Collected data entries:
===
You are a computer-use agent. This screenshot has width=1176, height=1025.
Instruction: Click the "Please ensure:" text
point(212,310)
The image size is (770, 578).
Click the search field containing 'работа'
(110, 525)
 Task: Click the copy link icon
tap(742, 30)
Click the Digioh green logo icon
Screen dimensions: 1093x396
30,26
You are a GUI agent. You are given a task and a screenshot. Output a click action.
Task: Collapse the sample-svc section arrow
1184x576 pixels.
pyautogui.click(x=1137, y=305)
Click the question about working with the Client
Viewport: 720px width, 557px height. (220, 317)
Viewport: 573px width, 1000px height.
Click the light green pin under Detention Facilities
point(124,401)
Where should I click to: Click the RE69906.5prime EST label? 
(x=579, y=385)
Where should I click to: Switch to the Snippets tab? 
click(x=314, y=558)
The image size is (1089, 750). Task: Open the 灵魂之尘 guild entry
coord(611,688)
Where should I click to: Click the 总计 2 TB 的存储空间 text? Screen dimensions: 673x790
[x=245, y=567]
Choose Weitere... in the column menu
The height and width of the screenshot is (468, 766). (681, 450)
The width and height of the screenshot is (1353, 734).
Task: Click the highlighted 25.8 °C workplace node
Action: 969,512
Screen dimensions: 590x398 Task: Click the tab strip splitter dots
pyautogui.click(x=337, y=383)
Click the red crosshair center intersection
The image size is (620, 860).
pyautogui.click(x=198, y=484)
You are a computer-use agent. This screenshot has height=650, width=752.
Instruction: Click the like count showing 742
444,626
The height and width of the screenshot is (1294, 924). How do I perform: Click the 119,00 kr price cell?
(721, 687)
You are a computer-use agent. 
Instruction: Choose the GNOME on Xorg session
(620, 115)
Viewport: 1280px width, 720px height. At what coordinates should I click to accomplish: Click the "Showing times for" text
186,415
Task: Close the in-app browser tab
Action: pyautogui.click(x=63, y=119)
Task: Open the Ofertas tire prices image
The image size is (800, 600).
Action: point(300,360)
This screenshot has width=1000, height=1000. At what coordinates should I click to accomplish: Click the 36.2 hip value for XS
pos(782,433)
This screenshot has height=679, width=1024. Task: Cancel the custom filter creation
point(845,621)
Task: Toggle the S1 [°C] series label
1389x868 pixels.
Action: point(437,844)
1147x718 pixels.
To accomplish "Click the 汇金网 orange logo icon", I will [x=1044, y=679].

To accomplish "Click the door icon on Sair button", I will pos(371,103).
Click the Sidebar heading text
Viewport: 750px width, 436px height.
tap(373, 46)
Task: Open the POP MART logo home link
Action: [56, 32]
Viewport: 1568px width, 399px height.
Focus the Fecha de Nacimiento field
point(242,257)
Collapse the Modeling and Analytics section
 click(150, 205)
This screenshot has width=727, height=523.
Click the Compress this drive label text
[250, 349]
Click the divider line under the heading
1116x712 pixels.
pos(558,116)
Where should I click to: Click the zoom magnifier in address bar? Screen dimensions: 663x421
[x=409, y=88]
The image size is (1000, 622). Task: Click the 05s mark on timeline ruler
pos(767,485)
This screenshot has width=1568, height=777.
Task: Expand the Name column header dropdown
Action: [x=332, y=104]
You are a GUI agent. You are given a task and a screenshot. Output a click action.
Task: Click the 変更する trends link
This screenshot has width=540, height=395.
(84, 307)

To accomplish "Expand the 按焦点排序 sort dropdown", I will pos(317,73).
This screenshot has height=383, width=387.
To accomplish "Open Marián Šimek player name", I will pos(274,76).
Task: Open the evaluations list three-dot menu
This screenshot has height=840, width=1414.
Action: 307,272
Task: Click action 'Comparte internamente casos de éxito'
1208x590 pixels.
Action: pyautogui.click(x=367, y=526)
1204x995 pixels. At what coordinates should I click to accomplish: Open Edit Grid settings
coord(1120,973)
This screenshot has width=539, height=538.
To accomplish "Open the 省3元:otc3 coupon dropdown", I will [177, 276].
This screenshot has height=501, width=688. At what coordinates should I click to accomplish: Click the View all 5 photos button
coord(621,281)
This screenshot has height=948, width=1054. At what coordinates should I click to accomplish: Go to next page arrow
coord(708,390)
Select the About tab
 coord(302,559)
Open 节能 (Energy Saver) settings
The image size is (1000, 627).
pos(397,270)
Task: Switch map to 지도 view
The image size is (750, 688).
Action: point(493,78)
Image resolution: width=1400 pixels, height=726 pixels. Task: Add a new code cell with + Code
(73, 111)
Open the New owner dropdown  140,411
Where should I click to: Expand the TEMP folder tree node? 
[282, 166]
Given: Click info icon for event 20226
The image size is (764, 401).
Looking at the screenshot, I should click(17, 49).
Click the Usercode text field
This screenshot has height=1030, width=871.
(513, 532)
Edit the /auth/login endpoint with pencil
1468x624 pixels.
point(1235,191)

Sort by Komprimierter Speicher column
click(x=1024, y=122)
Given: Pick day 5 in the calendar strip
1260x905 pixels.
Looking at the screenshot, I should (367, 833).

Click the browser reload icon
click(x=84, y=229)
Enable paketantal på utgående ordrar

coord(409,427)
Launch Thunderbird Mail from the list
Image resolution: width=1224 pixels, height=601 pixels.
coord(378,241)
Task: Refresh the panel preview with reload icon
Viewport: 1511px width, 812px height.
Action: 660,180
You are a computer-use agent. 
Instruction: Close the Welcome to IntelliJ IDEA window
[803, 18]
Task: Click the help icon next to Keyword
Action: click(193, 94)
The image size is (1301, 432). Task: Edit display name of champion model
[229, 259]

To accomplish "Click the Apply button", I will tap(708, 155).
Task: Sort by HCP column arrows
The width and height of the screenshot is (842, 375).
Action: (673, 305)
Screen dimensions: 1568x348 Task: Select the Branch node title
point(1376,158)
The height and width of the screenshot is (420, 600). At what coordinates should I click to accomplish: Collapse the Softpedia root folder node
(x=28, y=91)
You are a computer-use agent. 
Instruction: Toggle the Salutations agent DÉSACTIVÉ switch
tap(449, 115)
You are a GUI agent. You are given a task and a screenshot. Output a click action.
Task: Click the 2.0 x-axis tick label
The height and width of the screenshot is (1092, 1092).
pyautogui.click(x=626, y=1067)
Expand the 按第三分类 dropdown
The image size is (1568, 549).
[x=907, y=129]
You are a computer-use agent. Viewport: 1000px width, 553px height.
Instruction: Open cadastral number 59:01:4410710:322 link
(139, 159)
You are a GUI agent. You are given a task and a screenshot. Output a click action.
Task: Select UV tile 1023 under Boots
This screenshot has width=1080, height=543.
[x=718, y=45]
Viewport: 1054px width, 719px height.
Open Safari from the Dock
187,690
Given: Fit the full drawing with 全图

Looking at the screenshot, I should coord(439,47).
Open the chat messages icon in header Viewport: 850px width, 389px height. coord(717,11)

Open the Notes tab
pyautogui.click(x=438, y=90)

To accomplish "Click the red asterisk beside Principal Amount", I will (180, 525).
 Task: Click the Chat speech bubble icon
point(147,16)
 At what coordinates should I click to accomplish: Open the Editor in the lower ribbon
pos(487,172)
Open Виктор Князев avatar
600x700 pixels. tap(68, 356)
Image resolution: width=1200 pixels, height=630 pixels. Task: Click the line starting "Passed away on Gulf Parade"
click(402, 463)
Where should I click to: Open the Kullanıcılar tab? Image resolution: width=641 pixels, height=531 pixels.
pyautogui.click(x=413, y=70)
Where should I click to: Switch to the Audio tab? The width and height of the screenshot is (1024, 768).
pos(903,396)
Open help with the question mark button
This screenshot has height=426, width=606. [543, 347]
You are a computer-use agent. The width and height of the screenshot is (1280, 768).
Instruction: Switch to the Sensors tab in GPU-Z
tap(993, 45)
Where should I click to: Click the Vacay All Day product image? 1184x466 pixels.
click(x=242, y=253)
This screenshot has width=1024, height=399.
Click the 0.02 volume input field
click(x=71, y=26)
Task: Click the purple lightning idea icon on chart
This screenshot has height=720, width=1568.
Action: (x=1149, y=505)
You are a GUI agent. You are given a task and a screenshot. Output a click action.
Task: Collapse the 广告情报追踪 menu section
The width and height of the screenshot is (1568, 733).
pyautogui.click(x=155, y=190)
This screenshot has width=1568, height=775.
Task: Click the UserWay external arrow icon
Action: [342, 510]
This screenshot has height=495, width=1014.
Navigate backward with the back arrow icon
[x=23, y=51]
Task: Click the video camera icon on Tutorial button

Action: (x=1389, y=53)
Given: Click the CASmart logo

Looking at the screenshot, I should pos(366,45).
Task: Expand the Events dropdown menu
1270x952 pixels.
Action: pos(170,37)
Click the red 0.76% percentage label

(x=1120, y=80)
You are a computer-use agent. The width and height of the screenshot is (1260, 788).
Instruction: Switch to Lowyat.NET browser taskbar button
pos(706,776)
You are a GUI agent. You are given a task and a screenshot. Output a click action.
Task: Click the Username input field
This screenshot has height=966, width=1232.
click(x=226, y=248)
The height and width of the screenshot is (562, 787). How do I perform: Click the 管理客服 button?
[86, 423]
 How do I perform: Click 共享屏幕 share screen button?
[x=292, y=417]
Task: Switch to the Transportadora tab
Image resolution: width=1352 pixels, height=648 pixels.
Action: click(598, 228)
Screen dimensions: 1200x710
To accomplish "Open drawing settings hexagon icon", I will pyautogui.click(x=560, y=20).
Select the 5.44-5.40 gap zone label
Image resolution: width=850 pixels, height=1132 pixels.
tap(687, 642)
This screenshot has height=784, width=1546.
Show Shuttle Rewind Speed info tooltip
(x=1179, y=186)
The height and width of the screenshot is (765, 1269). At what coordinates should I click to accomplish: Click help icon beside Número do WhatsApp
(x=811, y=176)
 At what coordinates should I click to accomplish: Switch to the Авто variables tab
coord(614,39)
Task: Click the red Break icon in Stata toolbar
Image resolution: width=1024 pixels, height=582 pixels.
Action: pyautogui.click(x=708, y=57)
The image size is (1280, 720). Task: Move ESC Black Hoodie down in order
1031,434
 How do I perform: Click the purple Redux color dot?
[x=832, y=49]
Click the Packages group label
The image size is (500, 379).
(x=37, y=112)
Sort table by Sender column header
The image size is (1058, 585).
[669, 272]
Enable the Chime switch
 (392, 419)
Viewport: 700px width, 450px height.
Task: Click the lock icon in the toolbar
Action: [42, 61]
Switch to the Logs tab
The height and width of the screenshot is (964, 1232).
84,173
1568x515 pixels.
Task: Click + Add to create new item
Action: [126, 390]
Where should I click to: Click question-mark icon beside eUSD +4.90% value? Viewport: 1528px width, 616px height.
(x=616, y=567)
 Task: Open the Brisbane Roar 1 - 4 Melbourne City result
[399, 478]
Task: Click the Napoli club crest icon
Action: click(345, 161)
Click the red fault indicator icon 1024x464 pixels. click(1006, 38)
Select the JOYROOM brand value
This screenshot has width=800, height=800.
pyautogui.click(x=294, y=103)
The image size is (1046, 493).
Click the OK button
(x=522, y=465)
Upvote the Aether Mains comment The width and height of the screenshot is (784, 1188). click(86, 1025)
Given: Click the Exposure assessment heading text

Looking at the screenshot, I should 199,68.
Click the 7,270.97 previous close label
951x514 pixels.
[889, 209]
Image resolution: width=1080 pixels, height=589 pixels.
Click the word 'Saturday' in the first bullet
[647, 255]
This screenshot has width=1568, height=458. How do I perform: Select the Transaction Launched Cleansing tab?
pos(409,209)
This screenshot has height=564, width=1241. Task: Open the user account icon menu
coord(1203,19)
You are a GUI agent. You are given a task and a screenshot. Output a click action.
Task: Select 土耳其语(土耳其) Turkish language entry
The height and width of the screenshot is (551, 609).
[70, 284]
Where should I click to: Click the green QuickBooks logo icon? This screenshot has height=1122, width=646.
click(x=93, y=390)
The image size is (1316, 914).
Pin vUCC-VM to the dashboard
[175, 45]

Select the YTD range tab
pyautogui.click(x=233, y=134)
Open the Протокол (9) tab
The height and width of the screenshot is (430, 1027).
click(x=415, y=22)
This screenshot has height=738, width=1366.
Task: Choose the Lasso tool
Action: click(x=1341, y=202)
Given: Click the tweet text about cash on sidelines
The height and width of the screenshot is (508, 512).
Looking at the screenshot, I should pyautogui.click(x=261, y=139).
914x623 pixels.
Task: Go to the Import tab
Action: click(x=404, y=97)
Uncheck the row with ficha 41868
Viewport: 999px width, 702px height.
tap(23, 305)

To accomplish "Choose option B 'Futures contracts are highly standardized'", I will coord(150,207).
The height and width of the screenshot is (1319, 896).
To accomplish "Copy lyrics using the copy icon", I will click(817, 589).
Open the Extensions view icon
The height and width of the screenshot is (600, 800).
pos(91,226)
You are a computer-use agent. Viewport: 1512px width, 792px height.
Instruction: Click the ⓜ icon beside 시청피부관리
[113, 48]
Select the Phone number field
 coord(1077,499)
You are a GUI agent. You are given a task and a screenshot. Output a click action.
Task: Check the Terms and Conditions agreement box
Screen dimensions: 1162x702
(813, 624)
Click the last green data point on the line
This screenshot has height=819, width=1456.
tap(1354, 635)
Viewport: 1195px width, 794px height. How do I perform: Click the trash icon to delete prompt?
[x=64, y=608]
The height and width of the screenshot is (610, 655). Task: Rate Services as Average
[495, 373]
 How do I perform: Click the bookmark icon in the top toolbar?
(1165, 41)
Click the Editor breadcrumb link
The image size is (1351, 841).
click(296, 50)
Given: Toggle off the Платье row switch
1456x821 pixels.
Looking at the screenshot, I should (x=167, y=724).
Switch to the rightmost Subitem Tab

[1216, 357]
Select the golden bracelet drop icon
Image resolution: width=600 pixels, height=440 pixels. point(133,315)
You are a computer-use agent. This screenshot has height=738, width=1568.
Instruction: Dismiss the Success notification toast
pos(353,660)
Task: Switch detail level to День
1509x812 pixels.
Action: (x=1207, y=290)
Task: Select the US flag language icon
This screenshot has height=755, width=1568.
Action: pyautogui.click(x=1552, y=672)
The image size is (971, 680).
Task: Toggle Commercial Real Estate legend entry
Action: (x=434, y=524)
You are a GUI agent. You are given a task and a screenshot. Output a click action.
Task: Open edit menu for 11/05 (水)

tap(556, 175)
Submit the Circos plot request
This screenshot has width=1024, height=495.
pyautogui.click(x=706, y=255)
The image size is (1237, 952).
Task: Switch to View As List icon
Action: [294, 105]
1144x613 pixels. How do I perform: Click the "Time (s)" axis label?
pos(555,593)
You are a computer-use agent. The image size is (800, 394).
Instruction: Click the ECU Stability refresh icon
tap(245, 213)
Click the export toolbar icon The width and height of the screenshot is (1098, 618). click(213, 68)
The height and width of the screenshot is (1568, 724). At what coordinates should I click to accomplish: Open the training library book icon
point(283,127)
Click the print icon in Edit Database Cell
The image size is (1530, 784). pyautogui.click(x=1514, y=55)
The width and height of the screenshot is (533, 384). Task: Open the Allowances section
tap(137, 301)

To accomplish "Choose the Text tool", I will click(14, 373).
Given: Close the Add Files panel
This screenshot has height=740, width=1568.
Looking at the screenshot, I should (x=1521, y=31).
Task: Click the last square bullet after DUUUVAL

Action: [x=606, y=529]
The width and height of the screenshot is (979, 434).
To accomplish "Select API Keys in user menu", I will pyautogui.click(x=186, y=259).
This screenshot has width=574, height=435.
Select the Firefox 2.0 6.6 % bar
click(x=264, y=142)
===
▶ _THE PROBLEM_
Please give an exact copy of the entries above, from the line with "This screenshot has width=539, height=538." down to the line with "Click the Usercode text field", inclusive, and nothing else.

▶ _ANSWER TO THE PROBLEM_
This screenshot has width=539, height=538.
To accomplish "Open the 省3元:otc3 coupon dropdown", I will [177, 276].
This screenshot has height=501, width=688. At what coordinates should I click to accomplish: Click the View all 5 photos button
coord(621,281)
This screenshot has height=948, width=1054. At what coordinates should I click to accomplish: Go to next page arrow
coord(708,390)
Select the About tab
 coord(302,559)
Open 节能 (Energy Saver) settings
The image size is (1000, 627).
pos(397,270)
Task: Switch map to 지도 view
The image size is (750, 688).
Action: point(493,78)
Image resolution: width=1400 pixels, height=726 pixels. Task: Add a new code cell with + Code
(73, 111)
Open the New owner dropdown  140,411
Where should I click to: Expand the TEMP folder tree node? 
[282, 166]
Given: Click info icon for event 20226
The image size is (764, 401).
Looking at the screenshot, I should click(17, 49).
Click the Usercode text field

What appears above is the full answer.